Sí, ahora ya no entiende las frases hechas. Las deja para aquellos que forman un partido y a los cuales puede imponérseles una disciplina, y para los que existe el oportunismo. La verdad no podrá ser contradicha por las críticas: no existe la causa de los discípulos de Pasteur ni la de los discípulos de Roux,[2] pues cualquiera puede destruir sus teorías si aporta la prueba de sus afirmaciones.
Los anarquistas dejan también que los socialistas se disfracen con el epíteto de revolucionarios. Lo cual resulta una bonita ironía encabezando los programas de esos hombres dispuestos a todas las concesiones, a todos los oportunismos; en la boca de aquellos con los que no puedes encontrarte sin que te recomienden siempre calma y dignidad, de aquellos a los que no se ve jamás en los lugares en los que la sola expresión de su pensamiento produce una agitación en la multitud rugiente semejante a una piedra arrojada en un charco.
¿Adónde van, pues, los anarquistas? ¡Van! Por más que digan los ciegos, van, están ahora por todas partes. La filosofía anarquista, esa filosofía que no es un dogma ni una metafísica y que se asiente sobre el firme terreno de la ciencia, se desliza por todos lados junto a ella.
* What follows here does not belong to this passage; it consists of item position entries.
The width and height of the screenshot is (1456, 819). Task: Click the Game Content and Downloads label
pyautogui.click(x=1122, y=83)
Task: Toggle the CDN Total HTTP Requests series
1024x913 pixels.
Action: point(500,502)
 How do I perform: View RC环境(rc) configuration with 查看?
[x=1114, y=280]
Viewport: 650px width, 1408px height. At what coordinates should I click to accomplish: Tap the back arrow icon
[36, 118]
Tal movimiento no teme a la reacción. Como el de 1892 o 1893, no es el producto de una curiosidad enfermiza o de una pose estética, ni siquiera de una cólera irracional e impulsiva contra un estado de cosas, movimiento que —convengo en ello y lo sé de buena tinta— puede hacer que se desvanezca un partido o calmar una represión terrible. No. Es algo razonado, se apoya en la ciencia, sabe dónde va o, mejor, dónde quiere ir. Ninguna represión puede nada contra él; no podría temerle más que a una demostración que probase su falsedad, su inutilidad. Entonces desaparecería y las fuerzas que lo componen irían en busca de otras formas más favorables, más útiles para el desarrollo del individuo.
Para nosotros, el anarquista es aquel que ha vencido dentro de sí a las formas subjetivas de la autoridad: religión, patria, familia, respeto humano, qué-dirán, y que no acepta nada que no haya pasado por la criba de su razón, en tanto sus conocimientos se lo permitan.
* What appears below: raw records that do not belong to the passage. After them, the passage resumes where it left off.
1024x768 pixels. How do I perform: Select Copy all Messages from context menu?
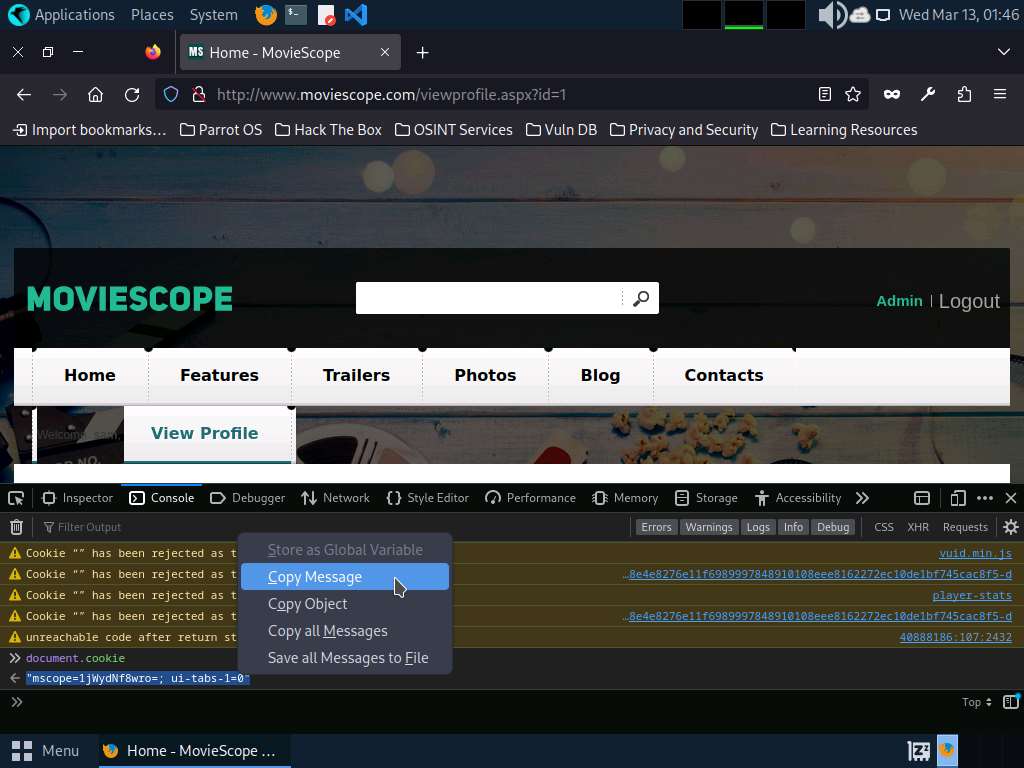point(327,631)
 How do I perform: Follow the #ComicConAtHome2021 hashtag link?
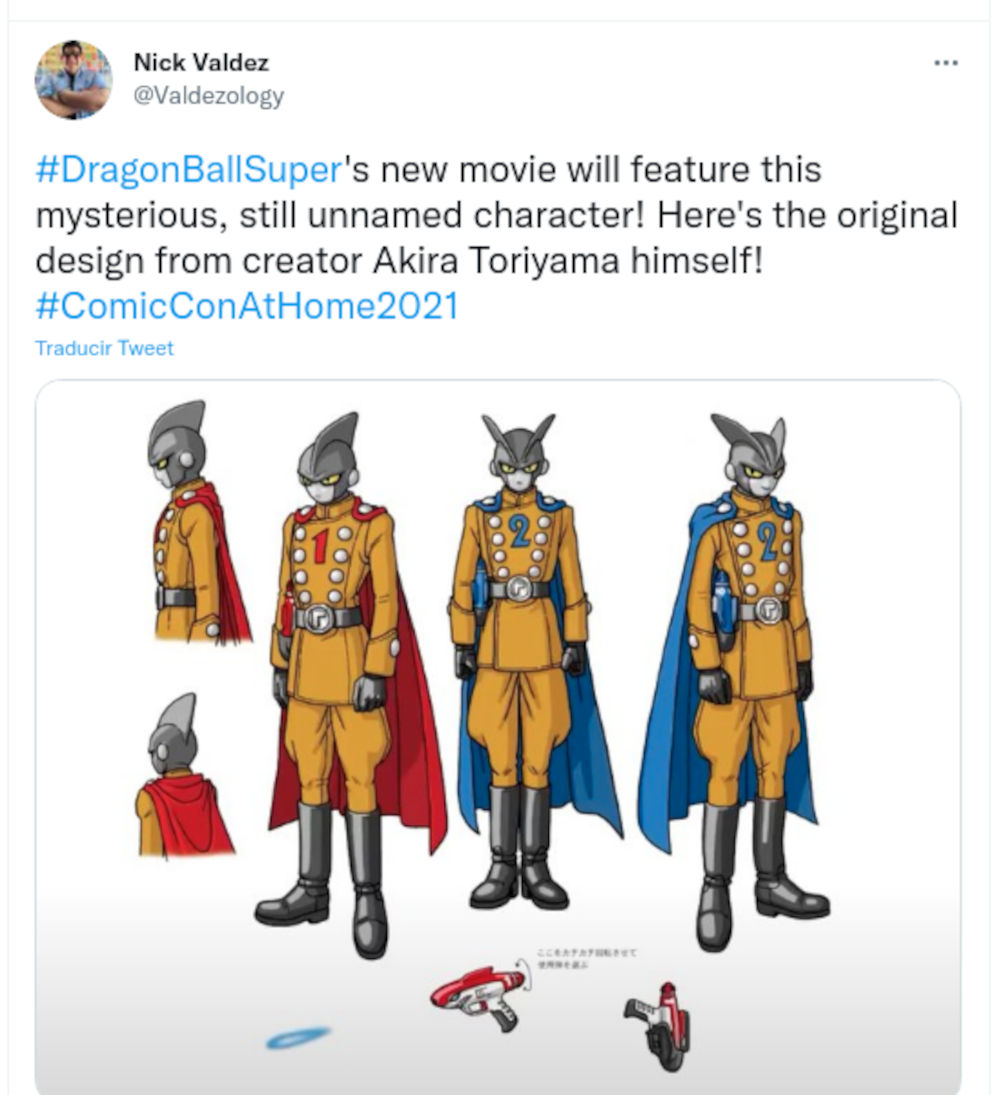[x=246, y=305]
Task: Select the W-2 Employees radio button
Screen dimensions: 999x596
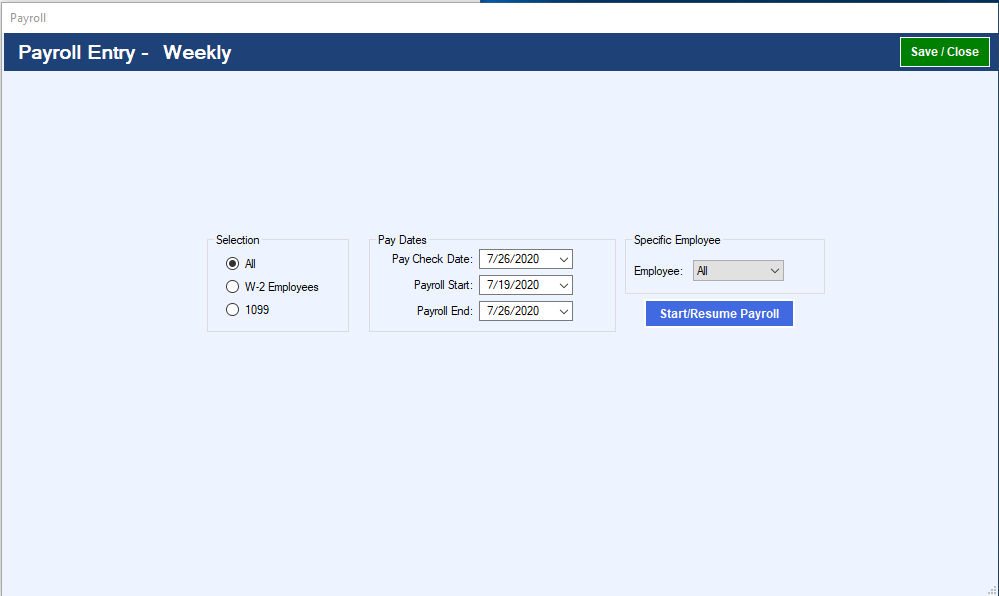Action: click(x=232, y=286)
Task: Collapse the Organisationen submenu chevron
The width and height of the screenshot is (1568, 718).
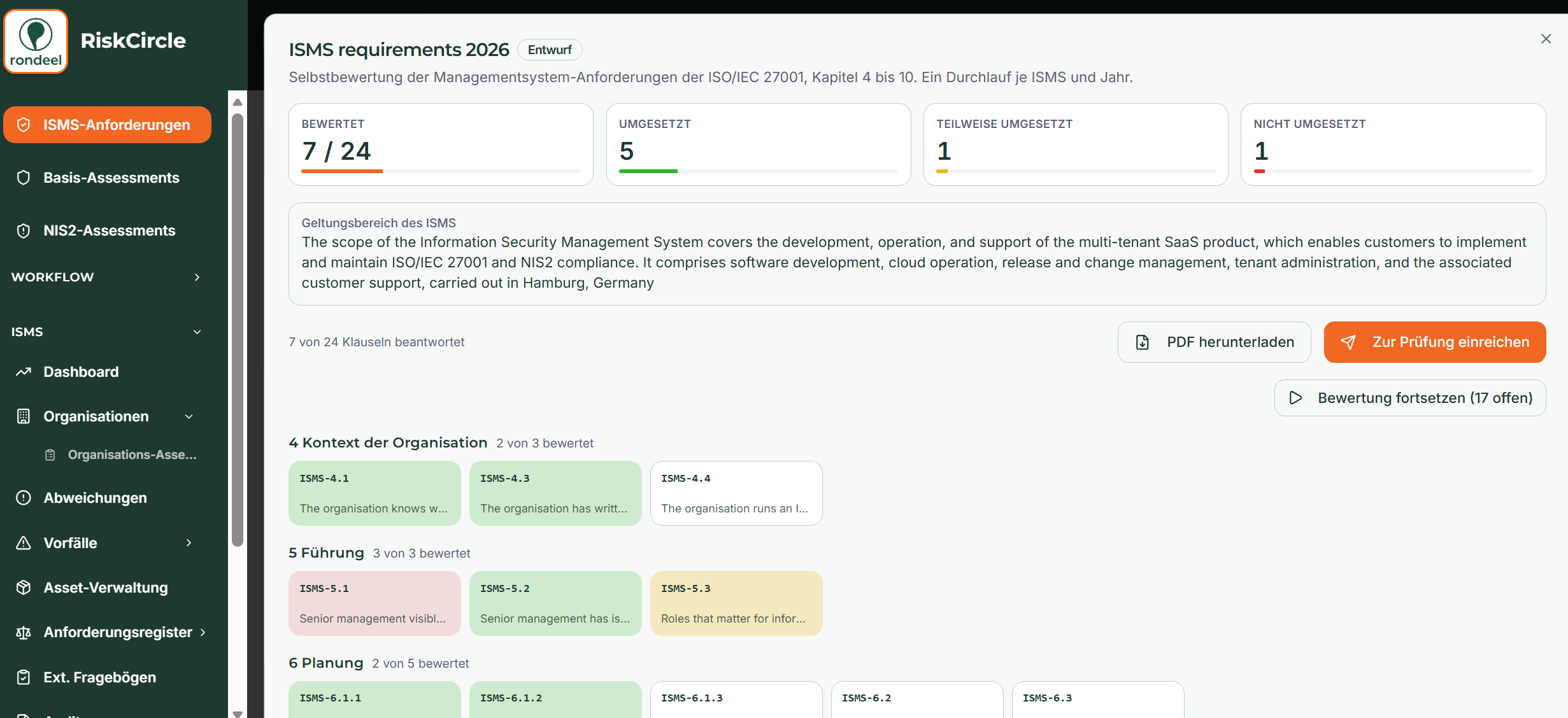Action: 189,416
Convencido con Veidaux de que un individuo consciente de su meta vale por veinticinco mil, con Paraf-Javal[3] de que nada iguala el trabajo del fermento puro, nos esforzamos por vivir aquello que consideramos bueno, por formular aquello que vivimos, seguros de que ahí se encuentra la verdadera lucha. Y cuando llega la ocasión, sabemos emprenderla contra las formas materiales de la autoridad, más y mejor —lo decimos con orgullo— que aquellos que, embriagados de palabras, predican la calma en el momento de los gestos.
[1] André Veidaux (hacia 1860-?). Periodista, poeta simbolista y libertario hasta 1914. En particular, contribuyó al número especial sobre la anarquía de La Plume (1893) con un artículo sobre La filosofía de la anarquía. También trabajó para el Libertaire, donde, a partir de septiembre de 1900, publicó una serie artículos sobre Las utopías mayores, cuya tercera entrega estaba consagrada a la cuestión Comunismo e individualismo.
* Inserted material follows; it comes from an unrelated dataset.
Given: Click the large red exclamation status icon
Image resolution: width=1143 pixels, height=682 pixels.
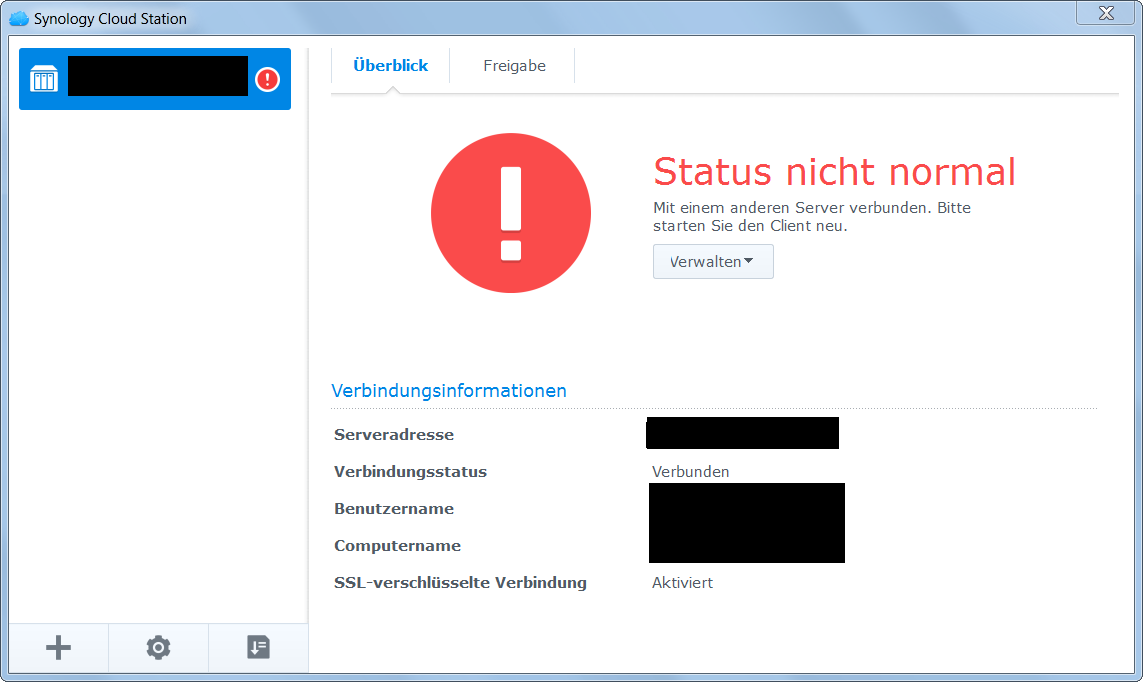Looking at the screenshot, I should (510, 213).

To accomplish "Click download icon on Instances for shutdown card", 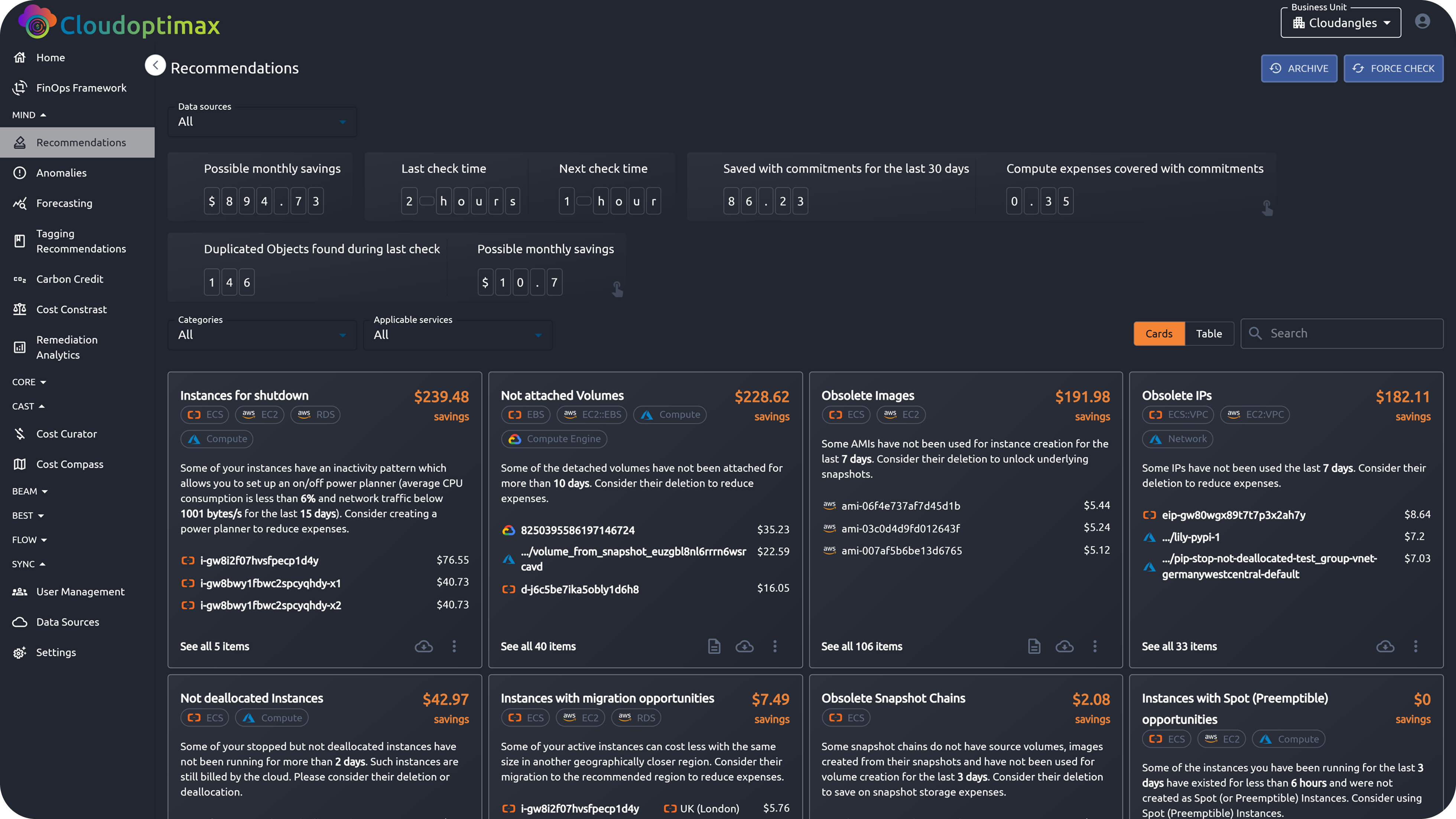I will click(423, 646).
[2] Wilhelm Roux (1850-1924). Zoólogo y embriólogo alemán; fue uno de los fundadores de la embriología experimental.
[3] Georges Mathias Paraf-Javal, alias Péji (1858-1942). Anarquista en la época del asunto Dreyfus, colaborador del Libertaire y, más tarde, de l'anarchie. Autor de un manual de vulgarización científica, Paraf-Javal encarnaba el cientifismo en boga de los medios anarquistas de la época. Participó en la creación de las Causerie populaires y, junto a otros camaradas, en la del Groupe détudes scientifiques; grupos que, por cierto, llegarían a oponerse violentamente entre sí. También estuvo implicado en la fundación de la Liga Antimilitarista y, junto a Émile Armand, en la de la colonia anarquista de Vaux (1902-1907).